Стрелецкий голова кинул на сотника быстрый взгляд, хотел было сказать что-то резкое, но, поразмыслив, сам, должно, так же рассудил, повертел в руках плеть, с которой пришел из пытошной, глянул на левую ладонь, убрал плеть на лавку и вытер руки о платок.
— Держите, сотники, ухо востро, чтоб шептунов с подобными прелестными письмами близ ваших стрельцов не объявилось! — сказал в заключение беседы московский стрелецкий голова. — Дознался я от воровского подлазчика — сказывал он с гонором и нам в устрашение! — что в трактире дал списать с прелестного письма какому-то посадскому мужику. Теперь гуляет это письмо, а может, и не одно, по темным избам, мутит головы. Мои люди ищут того посадского по малым приметам, собранным ярыжками средь кабацких питухов…
— И я троих ярыжек отрядил для сыска, — вставил воевода таким тоном, словно заранее предвидел неудачу.
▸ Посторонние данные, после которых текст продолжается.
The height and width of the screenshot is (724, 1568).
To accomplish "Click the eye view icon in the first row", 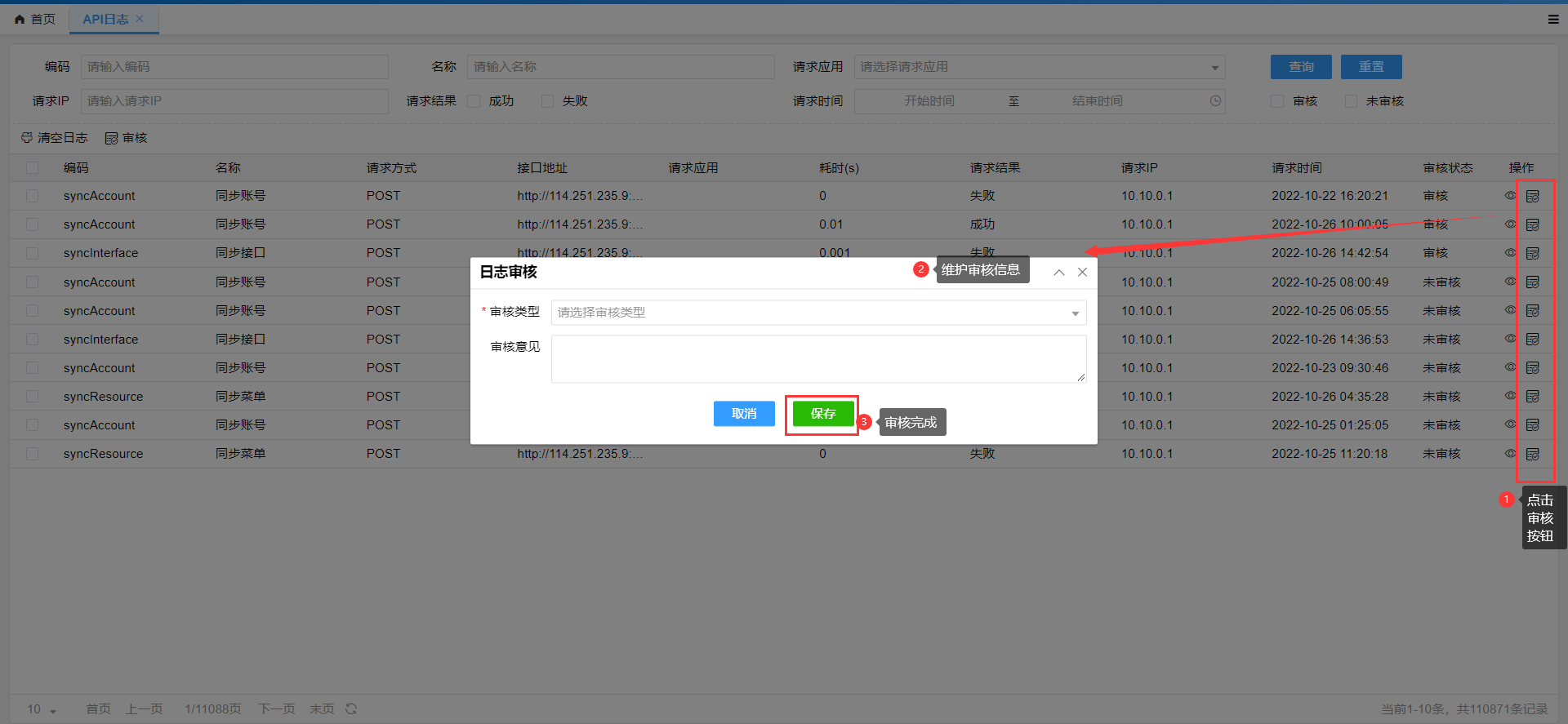I will click(1510, 196).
Аникей Хомуцкий не удержался:
— Не глуп же тот мужик, чтобы гулять по городу, зная, какой сыск идет после взятия разинского подлазчика… Затаился где-нибудь в погребе, квас попивает.
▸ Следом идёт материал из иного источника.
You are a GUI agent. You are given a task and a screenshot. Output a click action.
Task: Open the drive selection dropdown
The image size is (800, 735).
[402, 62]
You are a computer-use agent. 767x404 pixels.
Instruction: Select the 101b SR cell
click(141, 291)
— Ничего, — усмехнулся на это бывалый в делах сыска Василий Лаговчин. Михаилу Хомутову стало не по себе от его дьявольской усмешки, настолько она была безжалостной. — Жаба молчит, молчит, а к дождю и квакнет! Ступайте, командиры, да будьте настороже — и малым числом разинские воры могут из-под Царицына наскочить и беды натворить всякой…
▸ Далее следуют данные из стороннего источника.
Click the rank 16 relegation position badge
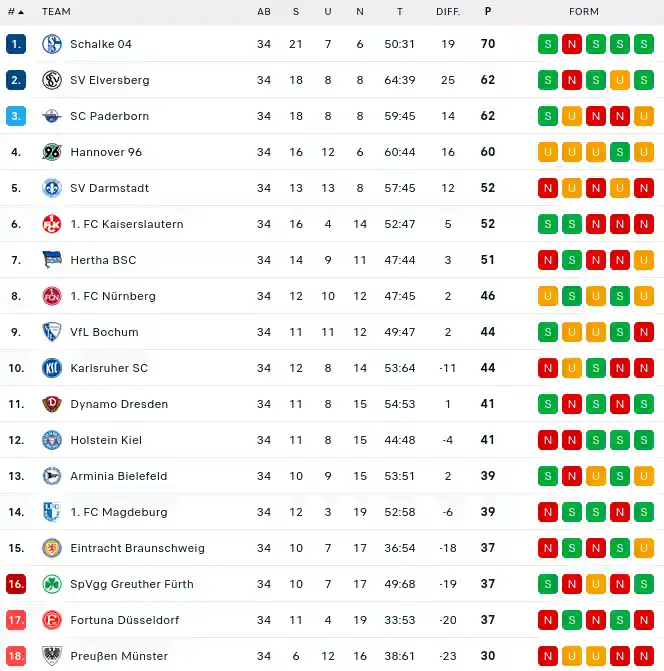664x671 pixels. click(16, 584)
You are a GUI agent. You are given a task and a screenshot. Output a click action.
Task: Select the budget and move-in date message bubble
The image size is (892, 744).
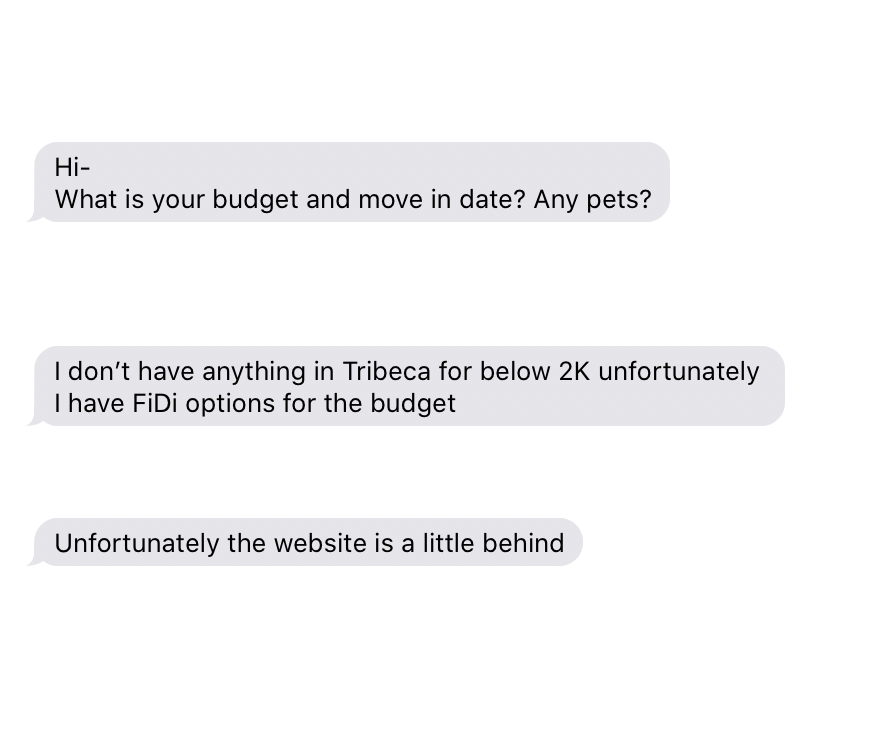click(352, 182)
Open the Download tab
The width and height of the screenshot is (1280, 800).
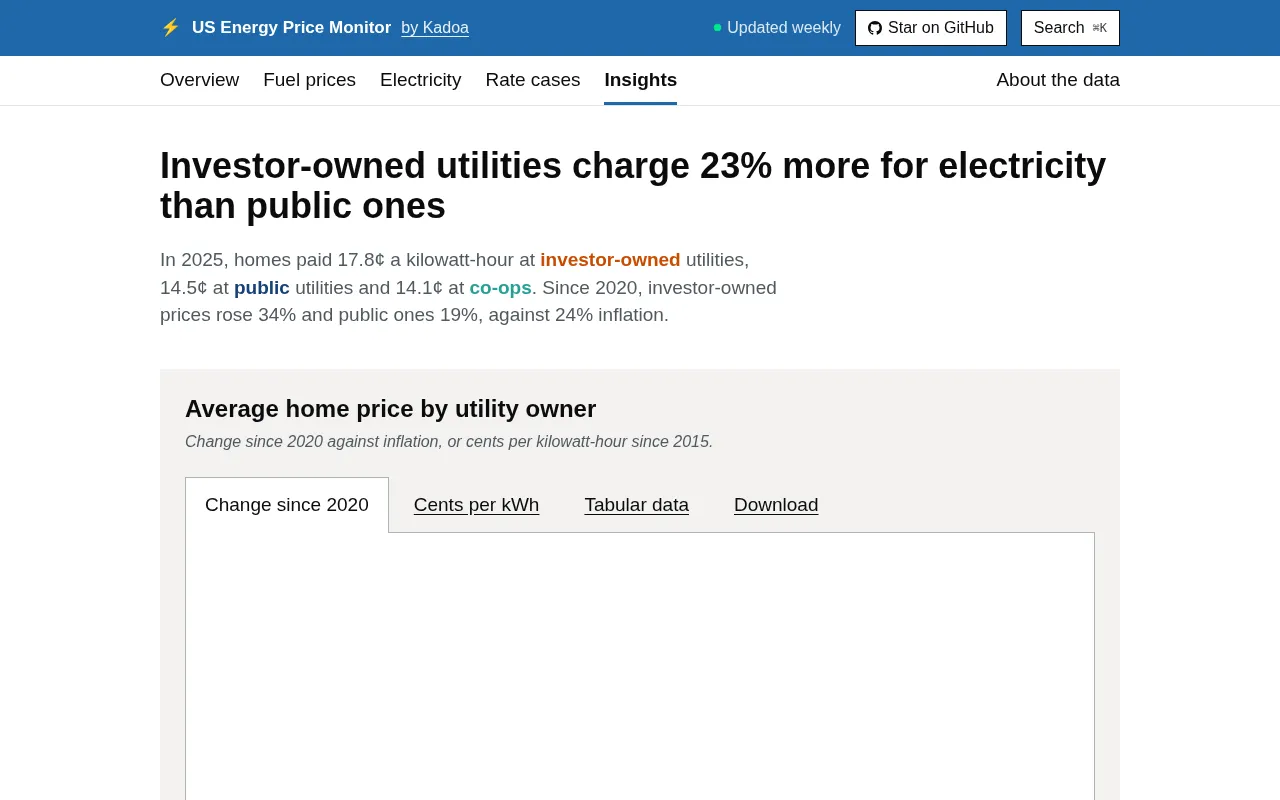[x=776, y=505]
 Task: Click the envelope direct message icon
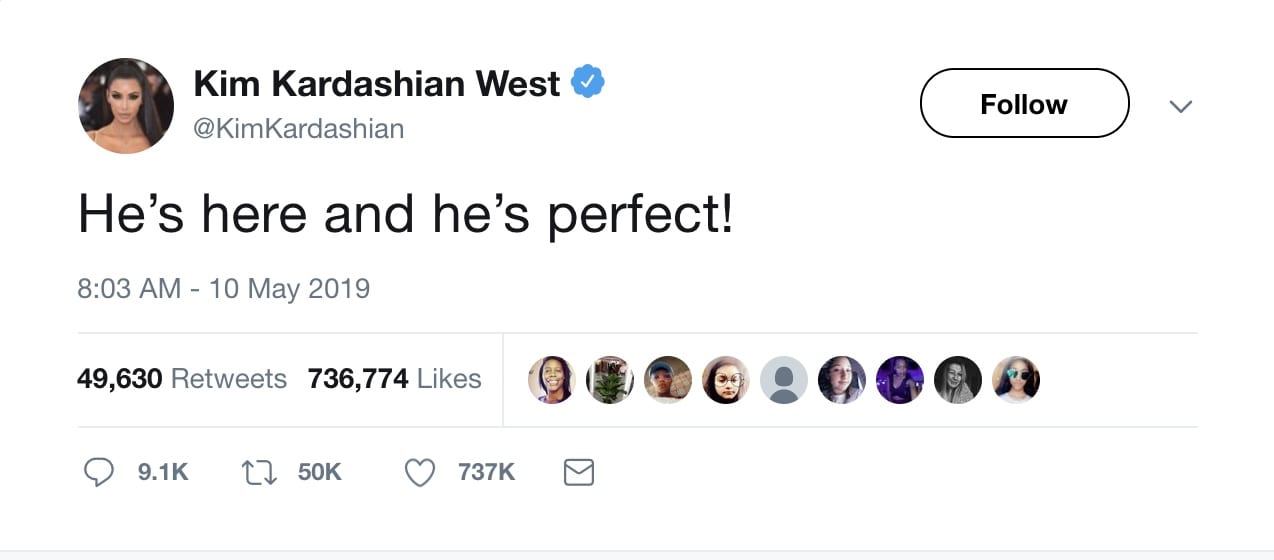point(579,472)
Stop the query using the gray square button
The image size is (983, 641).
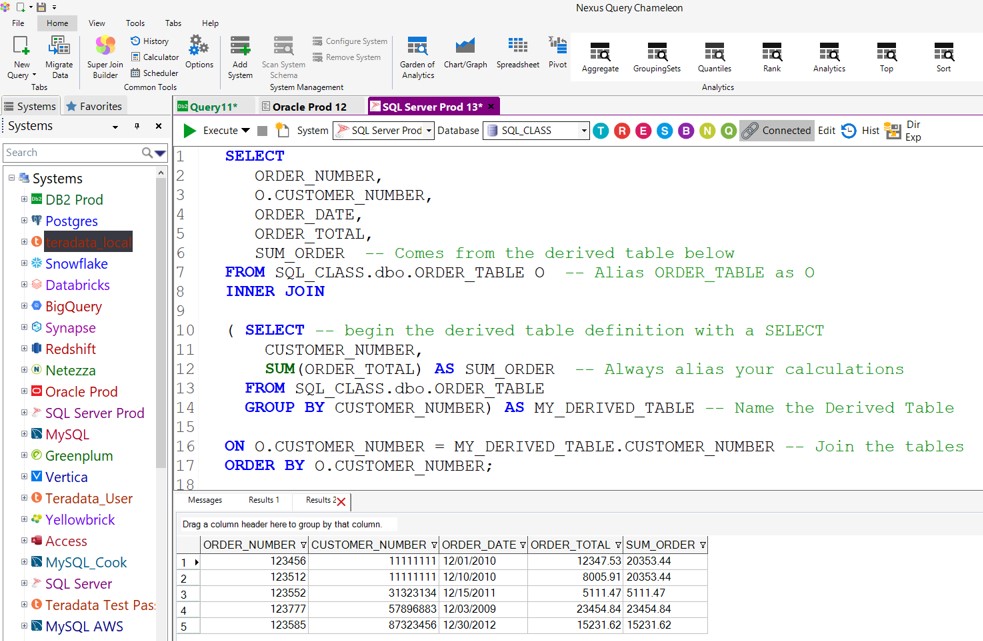pos(262,131)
— Будем караулы держать всякую ночь, — пообещал Тимофей Давыдов, вставая. За ним, надев шапки, молча пошли и остальные, прикидывая всяк по-своему, каких еще событий и известий ждать.
2
Настойчивость стрелецкого головы Лаговчина скоро дала свои результаты. Его пронырливые ярыжки по скупым приметам, указанным у постоянных кабацких питухов, видевших разинского подлазчика и его посадского знакомца, за щедрые угощения вином сыскали посадского мужика, который списал копию с разинского прелестного письма. Им оказался мастеровой по дереву Ивашка Барыш. Застигнутый на дому, он за минуту до того, как ярыжки сорвали с запора дверь, успел-таки кинуть в печь роковой листок и отбивался кулаками до тех пор, пока, оглушенный ослопом, не рухнул на пол. Но ярыжки ничего, кроме выбитых зубов и расквашенных носов, из его избы не сумели вынести — листок сгорел напрочь, ни единой буковки не выгребли из золы дотошные сыскные псы. Под крик женки и вой ребятишек уволокли едва очнувшегося Барыша из горницы и кинули в пытошную при губной избе, где лежал на полу избитый и безымянный покудова разинский подлазчик — длинный, со шрамом поперек лба и со взглядом глаз, в которые саратовский кат и то боится смотреть…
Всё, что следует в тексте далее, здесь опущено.